Selected passage Block Start

167 - Adverse Maternal Environments Perturb Hepatic DNA Methylome and Transcriptome Prior to the Adult-onset Non-alcoholic Fatty Liver Disease in Male Mouse Offspring
Saturday, April 29, 2023
3:30 PM – 6:00 PM ET
Poster Number: 167 Publication Number: 167.218
Qi Fu, Children's Mercy Hospital Kansas City, Kansas City, KS, United States; Tomi Pastinen, Children's Mercy Hospitals and Clinics, Kansas City, MO, United States; Warren A. Cheung, Children's Mercy Hospitals and Clinics, Kansas City, MO, United States; Amber Majnik, Medical College of Wisconsin, Milwaukee, WI, United States; Jeffrey Johnston, Children's Mercy Hospitals and Clinics, Kansas City, MO, United States; Xingrao Ke, Children's Mercy Hospital, Kansas City, MO, United States; Robert H. Lane, Children's Mercy, Kansas City, MO, United States
Research Scientist Children's Mercy Hospital Kansas City Kansas City, Missouri, United States
Background: Non-alcoholic fatty liver disease (NAFLD) stands as the most common liver disease in the United States and worldwide. We have previously shown in a mouse model that exposure to adverse early-life environment (AME) increased the incidence of developing adult-onset NAFLD. However, the mechanistic link of early-life events and later-onset NAFLD remains elusive. Epigenetics, such as DNA methylation, has been postulated as one of the linkages. Whether and to what extent the hepatic DNA methylome is perturbed prior to the development of offspring NAFLD is unknown. Objective: We hypothesized that AME would perturb offspring hepatic DNA methylome and transcriptome prior to the adult-onset NAFLD. Design/Methods: We exposed female mice to either a control diet (CD) or a western diet (WD) 5 weeks prior to pregnancy and throughout lactation. We added non-invasive variable stressors during last third of pregnancy to dams on the WD diet only creating an AME. Male mice livers were harvested at day (d) 0 (birth) and d21 (weaning) when the livers were not steatotic. In this model, male mice developed NAFLD in adulthood after having been on CD for their entire postweaning lives. Reduced representation of bisulfite sequencing (RRBS) and RNA-Seq were used for measure whole-liver genome methylation and transcriptome, respectively. Results: 1. AME resulted in 5,879 differentially methylated cytosines (DMCs) at d0 and 2,970 at d21 when compared with age-matched controls. Among the DMCs, around 22% and 20% overlapped with cis-regulatory elements (cCREs) [mouse Encyclopedia of DNA elements (mENCODE)], respectively. 2. Majority of the DMCs were distal from transcription start sites (TSSs). These distal DMCs were significantly related to Gene Ontology (GO) biological processes of bile acid secretion and transport and regulation of histone H3-K36 and H3-K4 methylation (the Genomic Regions Enrichment of Annotations Tool). 3. AME did not reveal any differentially expressed gene (DEG) at d0 despite the significant perturbation of DNA methylome. At d21, AME resulted in 121 DEGs which are significantly enriched in multiple GO biological processes, such as fatty acid metabolic process, steroid hormone synthesis, cholesterol biosynthesis, etc.
Conclusion(s): AME perturbed offspring hepatic methylome at birth and weaning prior to the onset of hepatic steatosis. Majority of the DMCs were distal from TSSs and were not correlated with DEGs. We speculate that AME may impact long-range regulation of offspring hepatic chromatin function to increase the incidence of NAFLD later in life.

Selected passage Block End

(Required tasks):
1. In the fatty liver abstract, how many weeks before pregnancy did the female mice start on their diet?
2. Write out the part of the fatty liver abstract from "Conclusion(s): AME perturbed" up to and including "later in life.".
The data is separate from the abstract and unrelated to it.

Supplied material Block Start

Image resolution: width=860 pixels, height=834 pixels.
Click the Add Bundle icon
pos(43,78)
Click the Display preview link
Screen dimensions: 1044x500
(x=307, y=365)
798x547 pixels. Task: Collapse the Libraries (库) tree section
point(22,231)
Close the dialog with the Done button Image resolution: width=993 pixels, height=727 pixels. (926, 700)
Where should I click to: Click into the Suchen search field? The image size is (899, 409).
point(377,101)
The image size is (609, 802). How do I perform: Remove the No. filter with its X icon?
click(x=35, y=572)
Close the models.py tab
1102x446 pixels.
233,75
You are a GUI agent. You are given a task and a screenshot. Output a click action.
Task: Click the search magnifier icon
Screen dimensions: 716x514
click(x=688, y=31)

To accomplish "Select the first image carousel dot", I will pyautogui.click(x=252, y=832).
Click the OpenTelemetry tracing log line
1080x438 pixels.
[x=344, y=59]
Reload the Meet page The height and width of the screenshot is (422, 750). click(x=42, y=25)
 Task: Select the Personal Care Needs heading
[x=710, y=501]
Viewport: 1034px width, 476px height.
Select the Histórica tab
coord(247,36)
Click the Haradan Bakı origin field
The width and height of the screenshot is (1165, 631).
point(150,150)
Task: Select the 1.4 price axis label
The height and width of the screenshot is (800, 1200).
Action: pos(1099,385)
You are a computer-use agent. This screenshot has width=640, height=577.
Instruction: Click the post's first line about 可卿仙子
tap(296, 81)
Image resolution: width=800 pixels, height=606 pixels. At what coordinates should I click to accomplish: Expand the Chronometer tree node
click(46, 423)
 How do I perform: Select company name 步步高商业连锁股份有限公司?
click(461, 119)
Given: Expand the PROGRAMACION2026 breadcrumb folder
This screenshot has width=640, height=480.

Supplied material Block End

(Answers by item number):
1. 5 weeks.

2.
Conclusion(s): AME perturbed offspring hepatic methylome at birth and weaning prior to the onset of hepatic steatosis. Majority of the DMCs were distal from TSSs and were not correlated with DEGs. We speculate that AME may impact long-range regulation of offspring hepatic chromatin function to increase the incidence of NAFLD later in life.